Ting-tong. Suara bel rumah mereka tiba-tiba berbunyi. Ada seseorang yang memencetnya. Dhody dan Josephine bertatap-tatapan heran ada yang bertamu ke rumah mereka sepagi ini. Mereka berdua memberikan sinyal kepada satu sama lain untuk melihat siapa yang bertamu di pagi hari mereka. Tetapi, baik Josephine - yang menerima sinyal Dhody - ataupun Dhody - yang menerima sinyal Josephine, tidak ada yang melakukannya. Pada akhirnya, Josephine yang harus membuka pintu rumahnya. Ia memutar bola matanya ke arah kanan tepat setelah Ia sadar Dhody tidak mengindahkan sinyal perintah yang Ia berikan. Ia letakkan dengan gelasnya diatas meja dapur mereka dengan kasar. Air yang masih tersisa di gelas tersebut, melompat ke atas keluar dari gelas tersebut dan membasahi meja tersebut. Seakan-akan menyuruh Dhody dengan kasar untuk membersihkan air tersebut.
Josephine pun berjalan menuju pintu rumahnya. Membuka pintu tersebut hingga muat untuk mengeluarkan separuh tubuhnya bagian atas - dari kepala hingga pinggang Ia keluarkan dengan posisi tubuhnya yang condong kedepan - dan melihat siapa yang bertamu di pagi hari dan hanya akan menambah menjadi perusak rutinitas pagi mereka berdua.
“Madam?” Terlihat, Madam Fahra dengan pakaian luar yang berwarna putih dengan kacamata hitam yang sangat mencolok untuk digunakan di pagi hari ataupun di waktu yang lain. Kacamata itu benar-benar tidak cocok untuk digunakan di dalam wilayah perumahan Josephine tinggal.
“Oh, akhirnya. Hallo.” Madam Fahra yang menyibukkan dirinya dengan ponsel selagi Ia menunggu Josephine ataupun Dhody membukakan pintu untuk dirinya, menengok ke arah Josephine berada dan langsung melambaikan tangan.

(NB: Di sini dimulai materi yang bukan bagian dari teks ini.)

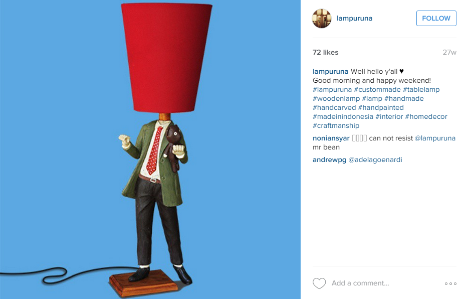The width and height of the screenshot is (467, 299).
Task: Click the lamp photo post image
Action: (150, 150)
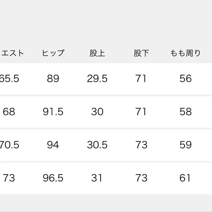Click the partially visible ウエスト column header
This screenshot has height=212, width=212.
12,53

“Ada apa ya, Madam?” Josephine enggan untuk membukakan pintu.
“Bisa saya masuk dulu?” Tanpa basa-basi, Madam Fahra langsung meminta Josephine untuk membukakan pintunya terlebih dahulu.
“Wait.” Josephine dengan perasaan kesal didalam hatinya, mengambil kunci gerbang depan rumah yang disatukan dengan pintu utama rumah mereka, dan pergi menuju gerbang rumahnya dan membukakan gerbang untuk Madam Fahra.
“Good,” Madam Fahra masuk. “We need to talk! I have good news.”
“Tentang?”
“Tentang pemain lain.” Madam Fahra telah menemukan pemain lain.